(Stored records)
▼▼▼
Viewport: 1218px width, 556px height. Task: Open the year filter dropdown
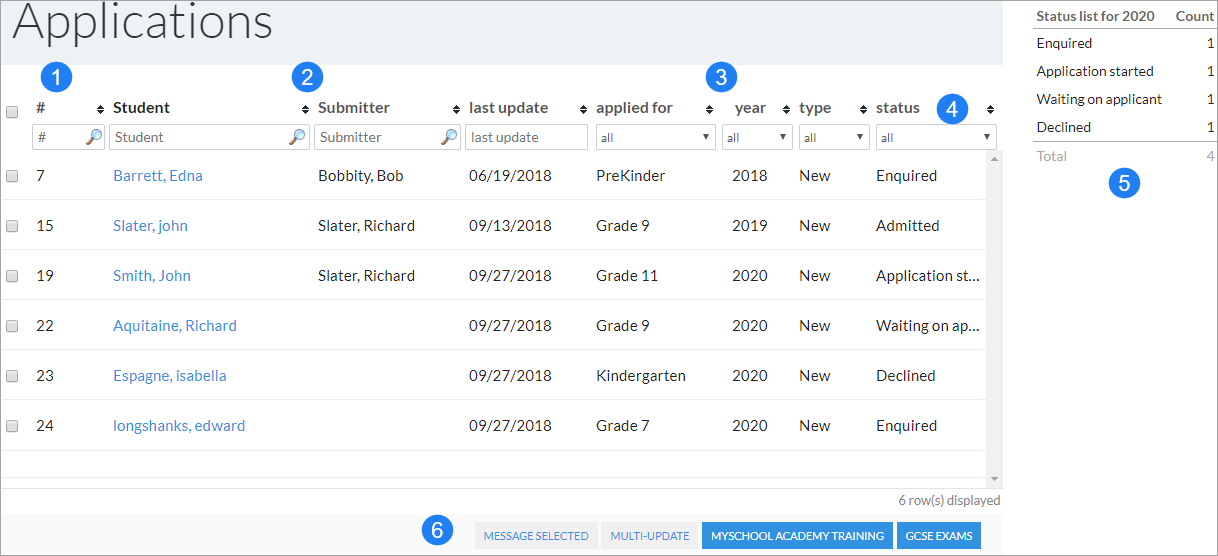pyautogui.click(x=757, y=137)

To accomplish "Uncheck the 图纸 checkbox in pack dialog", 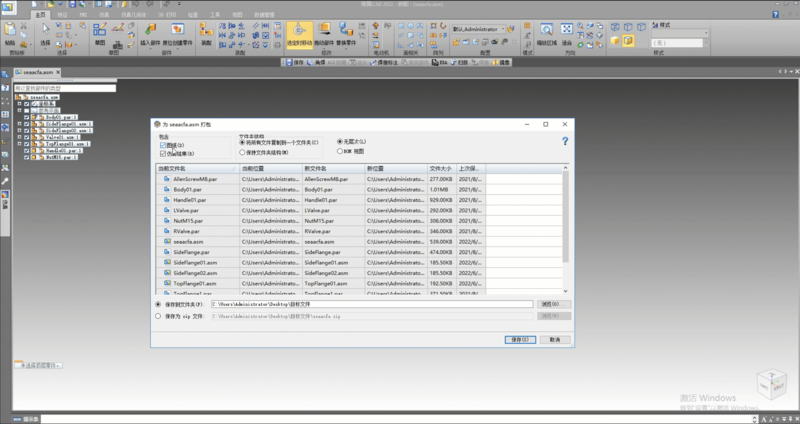I will (x=163, y=145).
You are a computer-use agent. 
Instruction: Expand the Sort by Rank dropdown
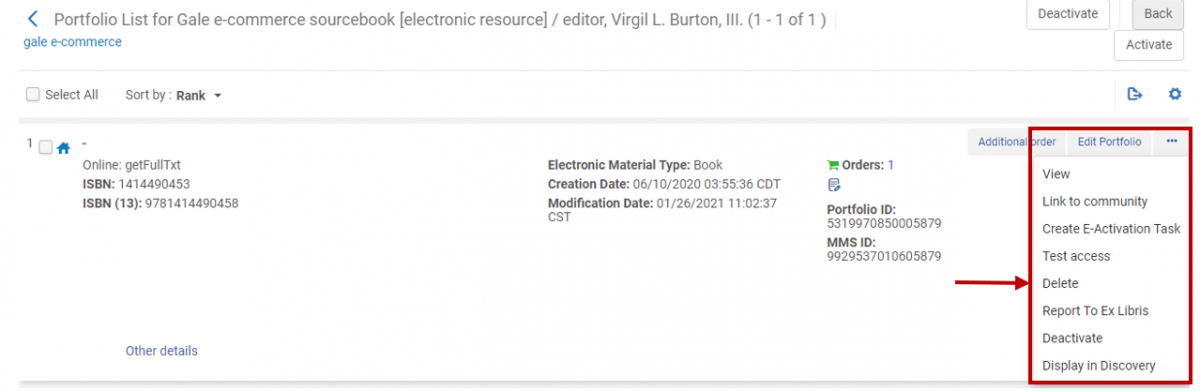173,96
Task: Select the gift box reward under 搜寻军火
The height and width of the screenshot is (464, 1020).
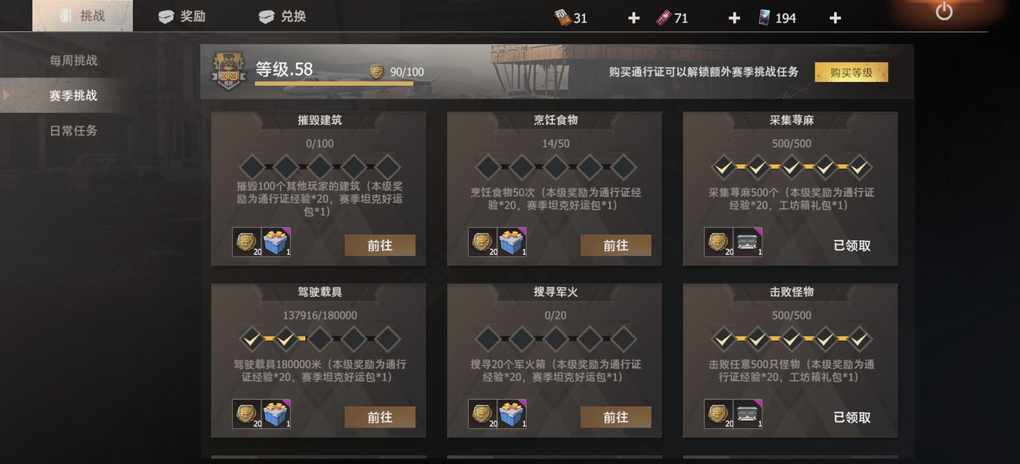Action: coord(512,413)
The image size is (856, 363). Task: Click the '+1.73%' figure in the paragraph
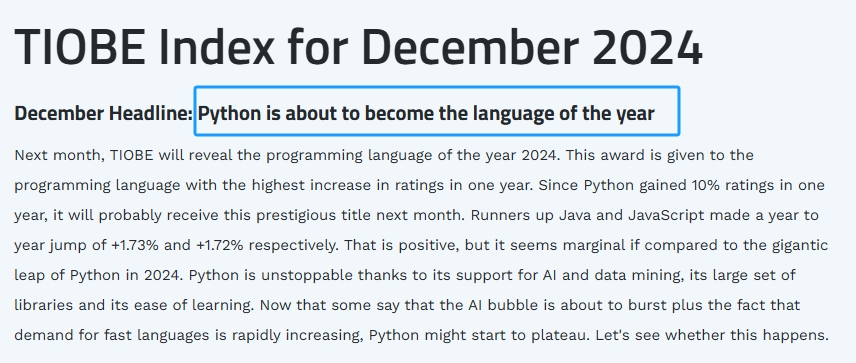135,246
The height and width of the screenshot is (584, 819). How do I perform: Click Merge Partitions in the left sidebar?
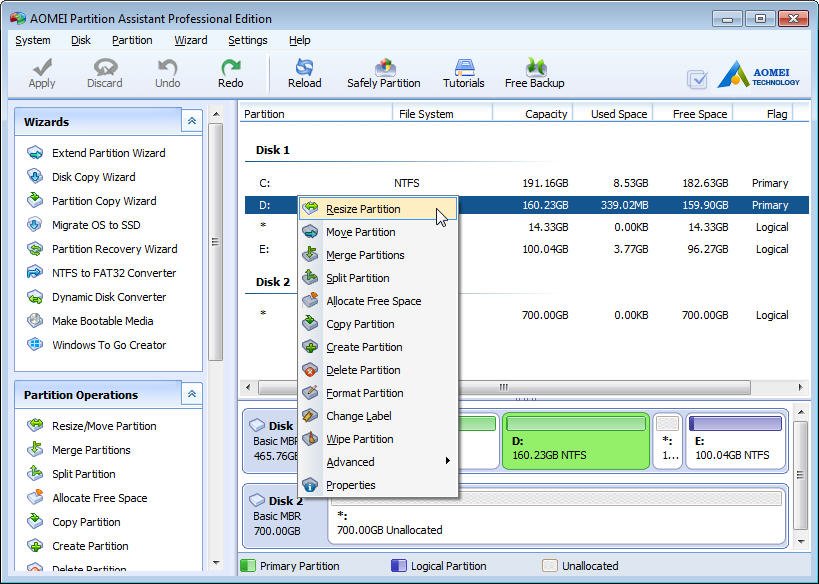coord(91,450)
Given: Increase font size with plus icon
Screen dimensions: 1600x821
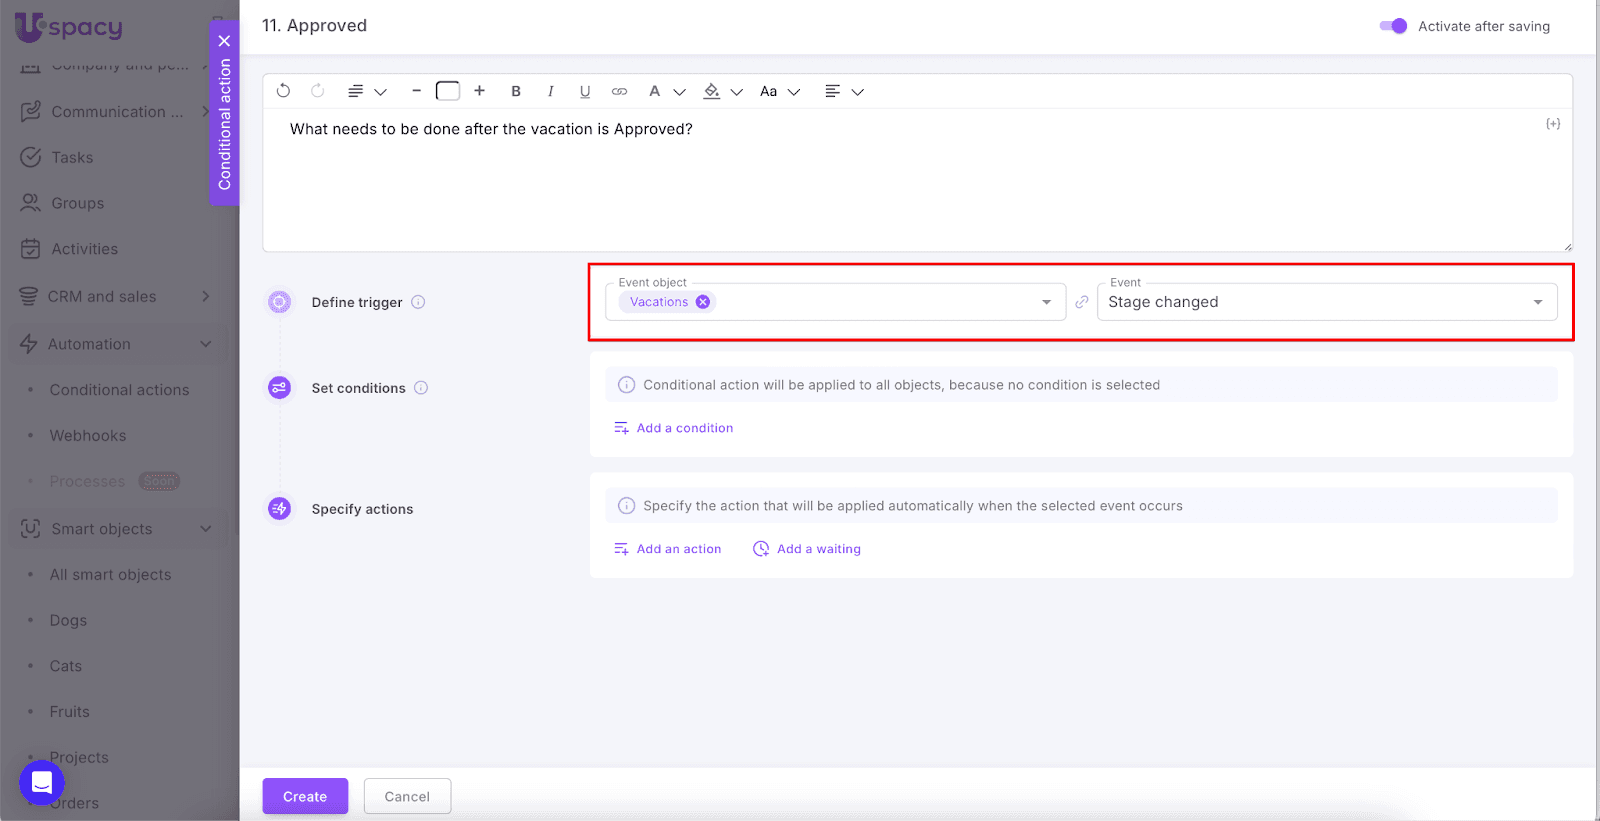Looking at the screenshot, I should (480, 91).
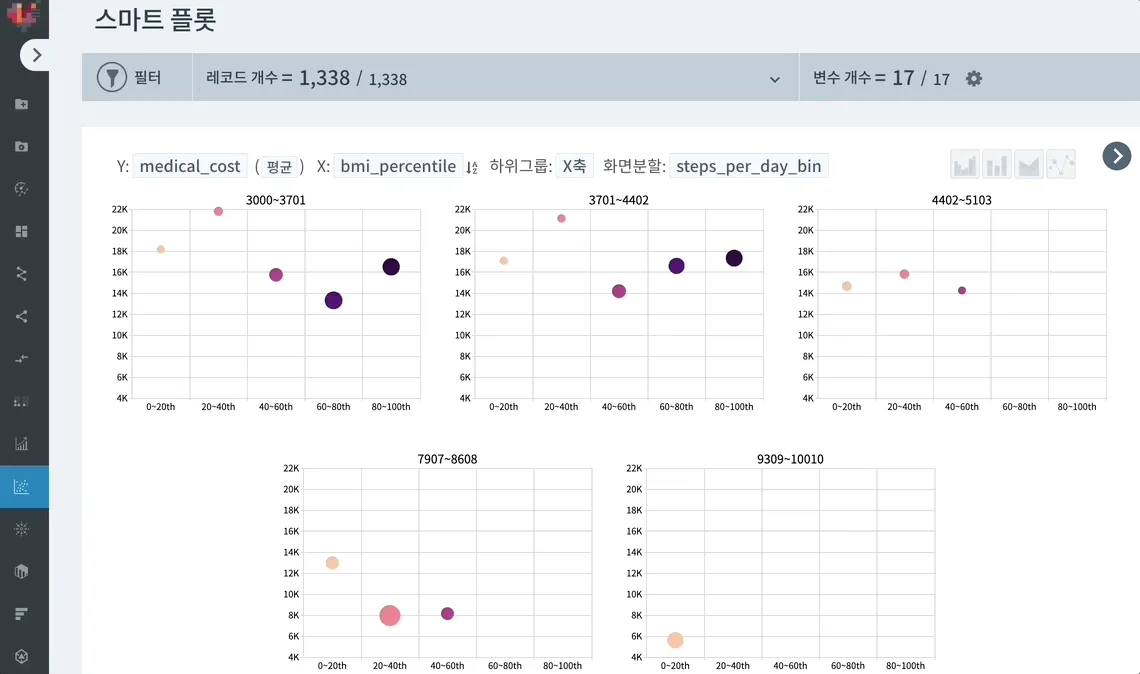Select the large pink bubble in the 7907~8608 chart

click(x=390, y=615)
▲▲▲
= EXERCISE INSTRUCTIONS =
Leave out the pictures, and retype exactly the lines from the one containing "The height and width of the screenshot is (584, 819)." through the final line of the data.

= ANSWER AREA =
The height and width of the screenshot is (584, 819). How do I perform: Click Merge Partitions in the left sidebar?
coord(91,450)
Given: Increase font size with plus icon
Screen dimensions: 1600x821
Looking at the screenshot, I should (480, 91).
Select the large pink bubble in the 7907~8608 chart

click(x=390, y=615)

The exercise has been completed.